I started hitting and kicking him in a flurry of fists and feet, no finesse to my moves at all. I just wanted to get him the hell away from me and my smelly self.
He dropped my legs so I was standing and then released me the rest of the way, ducking away from me and putting his arms and hands up to protect his face and head. Once far enough away that I couldn’t reach him anymore, he went running away into the trees, laughing hysterically the whole way.
Peter was dying - curled up on the tarp and holding Buster to him, laughing and snorting so hard I thought he was going to vomit. Then he farted and laughed all over again.
“Holy shit, you guys have problems,” I yelled, stalking off with a beet red face to find a private place to pee and bake in my humiliation.
By the time I got back to the tarp, Peter and Bodo had calmed down and set out a lunch for us. We each got a bottle of water, a chip, two oranges, and a dried hunk of beef from one of the army-navy meals. It looked like a feast.
“Wow, Peter, this looks awesome.”
“Yeah, it’s like a real meal almost,” he agreed.
“I put my food in da trailer too. You can give it whenever you want. I leave it for you,” Bodo said to Peter.
I was too embarrassed to look at Bodo, so I looked at Buster instead, giving him a small chunk of my meat. I noticed the guys did the same thing. Buster also didn’t mind oranges, apparently.
When I finished I got up and found the square of plastic and the water bucket. “I’m going to set up the water catcher. I’m sure it’ll rain later.” The clouds were already coming in from far off. Florida could be counted on for rain every day in the afternoon during this time of year. “Peter, show Bodo the bleach and the cooking water so he doesn’t accidentally drink those.”
“Okay.”
I went back to join the guys and found them already sleeping under the tree. It was hot and muggy as hell, so the shade made for the most decent napping situation we could hope for. The rows of trees caused a slight wind tunnel effect which was slightly cooling on my sweaty skin.
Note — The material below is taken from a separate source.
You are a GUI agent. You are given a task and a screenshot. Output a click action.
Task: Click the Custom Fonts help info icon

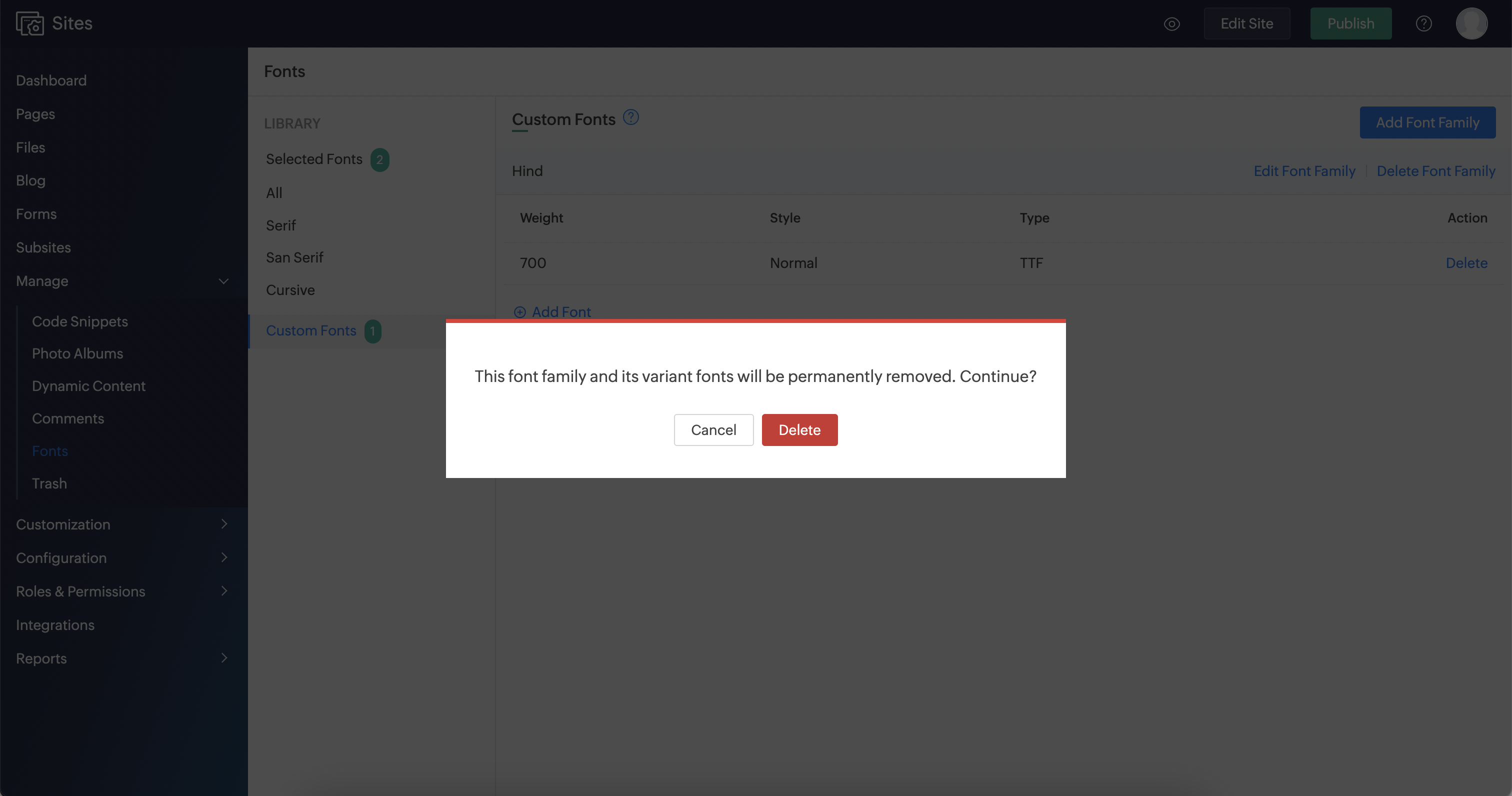[x=630, y=118]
I figured Buster would wake us up if anyone came around, and our stuff was camouflaged with the green tarp, so I laid down next to Peter and fell asleep without worrying overly much about being attacked. Having Bodo there, even though he wasn’t a skilled fighter, made me feel better. Our numbers were growing, and so were our odds for survival.
Once again I was awakened by booms, only this time it wasn’t thunder. The rain had already come and gone. The noise I heard was the sound of exploding cars.
“What the …,” I started to say, but Peter’s hand on my arm stopped me in mid-sentence.
“Shhhh. Someone’s blowing up the cars,” he whispered.
Another big explosion sounded in the distance, and then a fireball burst up from the highway somewhere.
“Dare are some craaazy people out dare tonight,” whispered Bodo. He’d moved over to my other side, kneeling and trying to peer through the trees.
“What should we do?” whispered Peter.
I looked at their two faces, barely able to see them in the dark. My watch said it was around midnight. “I’m not sure. Stay put, probably. I’m afraid if we move they might see us.”
“What if they decide to come into the groves?” said Peter, his fear almost palpable.
“We’ll need to hide. We can take the tarp off the ground and get under it. Or we could climb up into the trees.”
“I don’t think we should leafe da bikes and da trailer alone.”
“I agree,” said Peter.
The sounds of shouting, yelling, and occasional singing greeted our ears. Flashes of memory hit me, visions of the beer cans and liquor bottles spread around the pool area of the cop’s house - where the canners were having their bar-b-cue.
“I think they’re canners,” I said.
“Me too,” said Bodo.
Peter grabbed my arm, squeezing it. “Bryn, I’m not afraid to admit that I’m scared out of my wits right now.”
I patted his hand. “Me too. Don’t worry about it. They’re not going to come out here.”
“How do you know?” he whispered, panic lacing his words.
“I don’t. I’m just hoping.” But really, I was thinking that it was very likely they’d come out here. Someone had been picking these oranges, and it was probably someone coming from the highway. We’d already seen some burned cars, so that told me the canners lived nearby.
“I think we better get ready to hide,” said Bodo. “The sounds are getting closser.”